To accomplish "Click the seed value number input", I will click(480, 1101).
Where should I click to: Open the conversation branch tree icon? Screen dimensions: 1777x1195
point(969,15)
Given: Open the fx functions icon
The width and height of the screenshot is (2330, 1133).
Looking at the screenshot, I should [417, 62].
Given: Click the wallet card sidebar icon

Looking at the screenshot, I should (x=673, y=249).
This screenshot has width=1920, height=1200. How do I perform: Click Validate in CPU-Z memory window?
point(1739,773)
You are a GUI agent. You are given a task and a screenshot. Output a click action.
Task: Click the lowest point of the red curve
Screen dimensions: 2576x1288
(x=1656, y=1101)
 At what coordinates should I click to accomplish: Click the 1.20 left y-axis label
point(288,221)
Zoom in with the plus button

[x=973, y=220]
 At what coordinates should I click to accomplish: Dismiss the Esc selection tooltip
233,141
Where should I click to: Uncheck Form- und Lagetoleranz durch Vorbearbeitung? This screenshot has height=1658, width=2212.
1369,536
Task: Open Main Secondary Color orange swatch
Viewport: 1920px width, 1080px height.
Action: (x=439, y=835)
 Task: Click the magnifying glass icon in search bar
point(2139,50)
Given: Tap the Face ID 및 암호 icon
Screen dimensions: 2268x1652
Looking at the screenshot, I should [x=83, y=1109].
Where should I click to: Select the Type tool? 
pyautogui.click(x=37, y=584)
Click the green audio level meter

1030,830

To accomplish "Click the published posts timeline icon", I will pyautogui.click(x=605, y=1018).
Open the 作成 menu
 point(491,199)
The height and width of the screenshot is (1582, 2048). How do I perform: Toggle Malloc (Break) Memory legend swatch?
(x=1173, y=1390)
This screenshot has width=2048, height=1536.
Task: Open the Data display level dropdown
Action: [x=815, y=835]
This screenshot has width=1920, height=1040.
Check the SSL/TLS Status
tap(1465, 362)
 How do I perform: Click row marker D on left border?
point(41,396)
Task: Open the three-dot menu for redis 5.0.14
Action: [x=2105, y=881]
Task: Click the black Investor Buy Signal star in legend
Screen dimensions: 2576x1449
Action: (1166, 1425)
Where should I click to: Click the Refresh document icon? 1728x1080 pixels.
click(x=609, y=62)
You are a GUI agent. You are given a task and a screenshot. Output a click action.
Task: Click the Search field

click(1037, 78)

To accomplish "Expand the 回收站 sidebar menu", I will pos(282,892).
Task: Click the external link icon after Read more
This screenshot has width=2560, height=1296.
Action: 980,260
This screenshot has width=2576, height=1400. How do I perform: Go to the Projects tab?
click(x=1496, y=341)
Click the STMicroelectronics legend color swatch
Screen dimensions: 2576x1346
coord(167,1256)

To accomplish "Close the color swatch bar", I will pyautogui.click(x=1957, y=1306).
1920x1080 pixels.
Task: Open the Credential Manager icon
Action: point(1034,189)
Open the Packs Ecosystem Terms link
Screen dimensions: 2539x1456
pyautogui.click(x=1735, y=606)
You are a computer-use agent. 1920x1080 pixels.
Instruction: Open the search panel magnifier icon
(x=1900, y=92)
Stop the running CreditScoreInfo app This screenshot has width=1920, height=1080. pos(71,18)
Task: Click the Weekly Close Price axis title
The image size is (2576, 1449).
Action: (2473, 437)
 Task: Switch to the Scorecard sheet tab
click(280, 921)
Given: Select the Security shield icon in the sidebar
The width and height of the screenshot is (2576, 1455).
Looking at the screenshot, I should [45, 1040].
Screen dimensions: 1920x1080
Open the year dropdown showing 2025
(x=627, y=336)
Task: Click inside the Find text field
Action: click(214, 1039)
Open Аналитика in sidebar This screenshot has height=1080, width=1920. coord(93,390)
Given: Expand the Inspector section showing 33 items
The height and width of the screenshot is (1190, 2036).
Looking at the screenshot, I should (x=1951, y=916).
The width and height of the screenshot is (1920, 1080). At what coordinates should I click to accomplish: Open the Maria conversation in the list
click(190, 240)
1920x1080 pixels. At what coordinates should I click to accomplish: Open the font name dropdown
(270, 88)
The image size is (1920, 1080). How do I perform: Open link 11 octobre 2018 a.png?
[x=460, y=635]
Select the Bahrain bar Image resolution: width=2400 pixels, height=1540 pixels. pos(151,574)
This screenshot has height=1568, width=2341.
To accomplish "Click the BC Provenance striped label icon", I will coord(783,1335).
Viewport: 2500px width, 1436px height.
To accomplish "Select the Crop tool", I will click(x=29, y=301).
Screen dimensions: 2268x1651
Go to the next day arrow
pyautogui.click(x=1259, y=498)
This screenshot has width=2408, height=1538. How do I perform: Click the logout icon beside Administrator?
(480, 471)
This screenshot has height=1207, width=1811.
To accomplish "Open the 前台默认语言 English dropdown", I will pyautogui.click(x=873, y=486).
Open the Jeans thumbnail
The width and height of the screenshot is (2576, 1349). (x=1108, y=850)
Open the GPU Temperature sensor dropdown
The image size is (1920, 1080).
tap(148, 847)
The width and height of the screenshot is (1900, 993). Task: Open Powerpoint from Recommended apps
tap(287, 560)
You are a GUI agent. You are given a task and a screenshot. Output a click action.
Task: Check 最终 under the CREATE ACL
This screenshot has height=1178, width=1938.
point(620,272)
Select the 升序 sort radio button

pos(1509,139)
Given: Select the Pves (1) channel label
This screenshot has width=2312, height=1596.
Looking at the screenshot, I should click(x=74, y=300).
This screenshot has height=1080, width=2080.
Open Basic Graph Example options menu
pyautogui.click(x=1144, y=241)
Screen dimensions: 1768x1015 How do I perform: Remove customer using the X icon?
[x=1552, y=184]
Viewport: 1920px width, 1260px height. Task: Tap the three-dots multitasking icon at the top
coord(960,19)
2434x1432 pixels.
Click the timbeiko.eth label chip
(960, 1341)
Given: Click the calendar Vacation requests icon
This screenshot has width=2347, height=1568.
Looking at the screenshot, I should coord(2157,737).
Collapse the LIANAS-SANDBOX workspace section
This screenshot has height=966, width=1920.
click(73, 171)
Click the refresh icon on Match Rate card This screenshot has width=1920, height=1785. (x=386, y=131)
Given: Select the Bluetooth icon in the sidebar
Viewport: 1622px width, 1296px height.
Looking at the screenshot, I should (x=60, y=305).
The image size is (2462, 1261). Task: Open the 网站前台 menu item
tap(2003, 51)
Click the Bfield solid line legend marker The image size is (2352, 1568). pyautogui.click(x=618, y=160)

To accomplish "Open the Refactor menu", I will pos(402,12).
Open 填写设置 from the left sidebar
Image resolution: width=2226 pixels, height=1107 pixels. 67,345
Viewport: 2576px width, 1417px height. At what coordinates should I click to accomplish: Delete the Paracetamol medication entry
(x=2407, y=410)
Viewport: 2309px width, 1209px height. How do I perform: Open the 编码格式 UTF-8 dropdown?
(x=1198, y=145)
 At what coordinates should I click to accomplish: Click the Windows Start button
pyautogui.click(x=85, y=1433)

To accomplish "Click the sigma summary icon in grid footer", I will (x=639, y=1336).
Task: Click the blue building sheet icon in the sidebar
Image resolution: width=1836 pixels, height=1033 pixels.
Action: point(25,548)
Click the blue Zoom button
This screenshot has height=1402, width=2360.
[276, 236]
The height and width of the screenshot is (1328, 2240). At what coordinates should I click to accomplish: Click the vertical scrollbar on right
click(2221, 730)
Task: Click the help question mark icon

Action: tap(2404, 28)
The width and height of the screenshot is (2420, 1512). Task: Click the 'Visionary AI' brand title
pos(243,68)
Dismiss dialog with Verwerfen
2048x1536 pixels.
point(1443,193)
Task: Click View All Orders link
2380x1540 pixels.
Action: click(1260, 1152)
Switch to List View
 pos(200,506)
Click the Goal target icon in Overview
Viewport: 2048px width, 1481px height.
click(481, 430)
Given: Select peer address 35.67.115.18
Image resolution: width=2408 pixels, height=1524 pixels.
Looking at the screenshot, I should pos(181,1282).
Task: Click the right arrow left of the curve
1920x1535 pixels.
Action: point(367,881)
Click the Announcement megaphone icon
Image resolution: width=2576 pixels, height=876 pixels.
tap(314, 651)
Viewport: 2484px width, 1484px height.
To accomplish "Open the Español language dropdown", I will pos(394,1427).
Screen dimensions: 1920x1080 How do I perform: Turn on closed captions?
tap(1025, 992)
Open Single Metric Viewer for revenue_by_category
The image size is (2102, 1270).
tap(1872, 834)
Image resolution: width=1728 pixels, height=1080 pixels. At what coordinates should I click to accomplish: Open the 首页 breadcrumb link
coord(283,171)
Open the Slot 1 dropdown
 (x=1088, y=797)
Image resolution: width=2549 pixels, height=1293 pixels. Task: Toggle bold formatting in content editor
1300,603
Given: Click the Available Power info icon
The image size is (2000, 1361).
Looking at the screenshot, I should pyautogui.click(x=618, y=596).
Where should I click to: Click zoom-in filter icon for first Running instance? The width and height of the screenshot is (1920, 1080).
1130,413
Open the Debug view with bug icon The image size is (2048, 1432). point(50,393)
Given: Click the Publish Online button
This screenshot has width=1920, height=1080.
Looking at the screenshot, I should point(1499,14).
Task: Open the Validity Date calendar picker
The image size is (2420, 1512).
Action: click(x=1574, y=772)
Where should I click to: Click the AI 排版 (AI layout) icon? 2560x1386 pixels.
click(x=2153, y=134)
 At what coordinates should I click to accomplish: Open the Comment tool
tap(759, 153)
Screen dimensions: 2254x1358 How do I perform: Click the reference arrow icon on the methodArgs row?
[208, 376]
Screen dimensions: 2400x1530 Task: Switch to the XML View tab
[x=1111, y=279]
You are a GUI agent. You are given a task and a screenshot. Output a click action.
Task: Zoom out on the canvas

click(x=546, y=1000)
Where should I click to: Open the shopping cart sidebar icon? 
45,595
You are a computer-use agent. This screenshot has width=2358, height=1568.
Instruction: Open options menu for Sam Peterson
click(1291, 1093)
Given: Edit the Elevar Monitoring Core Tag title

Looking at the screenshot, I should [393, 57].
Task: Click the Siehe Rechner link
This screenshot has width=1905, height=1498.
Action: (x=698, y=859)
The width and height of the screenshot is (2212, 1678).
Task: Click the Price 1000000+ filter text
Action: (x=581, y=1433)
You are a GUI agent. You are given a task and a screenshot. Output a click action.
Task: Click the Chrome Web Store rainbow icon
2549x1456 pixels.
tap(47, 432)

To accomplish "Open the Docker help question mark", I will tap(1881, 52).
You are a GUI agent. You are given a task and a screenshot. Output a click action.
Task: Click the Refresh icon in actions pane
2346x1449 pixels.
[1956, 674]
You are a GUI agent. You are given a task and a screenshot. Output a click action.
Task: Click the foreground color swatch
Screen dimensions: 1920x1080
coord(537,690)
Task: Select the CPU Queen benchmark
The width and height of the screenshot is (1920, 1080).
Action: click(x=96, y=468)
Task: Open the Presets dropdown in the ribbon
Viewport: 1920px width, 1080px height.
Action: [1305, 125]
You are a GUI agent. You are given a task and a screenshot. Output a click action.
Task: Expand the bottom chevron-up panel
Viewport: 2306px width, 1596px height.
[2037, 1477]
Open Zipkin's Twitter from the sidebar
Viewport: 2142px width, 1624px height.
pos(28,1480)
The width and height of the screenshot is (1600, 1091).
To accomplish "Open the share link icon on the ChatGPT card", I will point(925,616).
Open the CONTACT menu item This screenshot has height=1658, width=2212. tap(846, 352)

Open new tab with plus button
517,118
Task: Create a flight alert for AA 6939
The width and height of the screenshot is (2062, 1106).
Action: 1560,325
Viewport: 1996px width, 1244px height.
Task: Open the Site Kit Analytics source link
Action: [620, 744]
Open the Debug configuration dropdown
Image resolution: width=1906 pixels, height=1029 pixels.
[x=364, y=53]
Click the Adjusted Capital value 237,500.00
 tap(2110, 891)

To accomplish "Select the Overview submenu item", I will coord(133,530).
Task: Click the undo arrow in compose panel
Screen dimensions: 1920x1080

════

What needs to be done:
Show me each line of the listing above with "curve" in it.

Expected output:
Task: Click the lowest point of the red curve
Task: Click the right arrow left of the curve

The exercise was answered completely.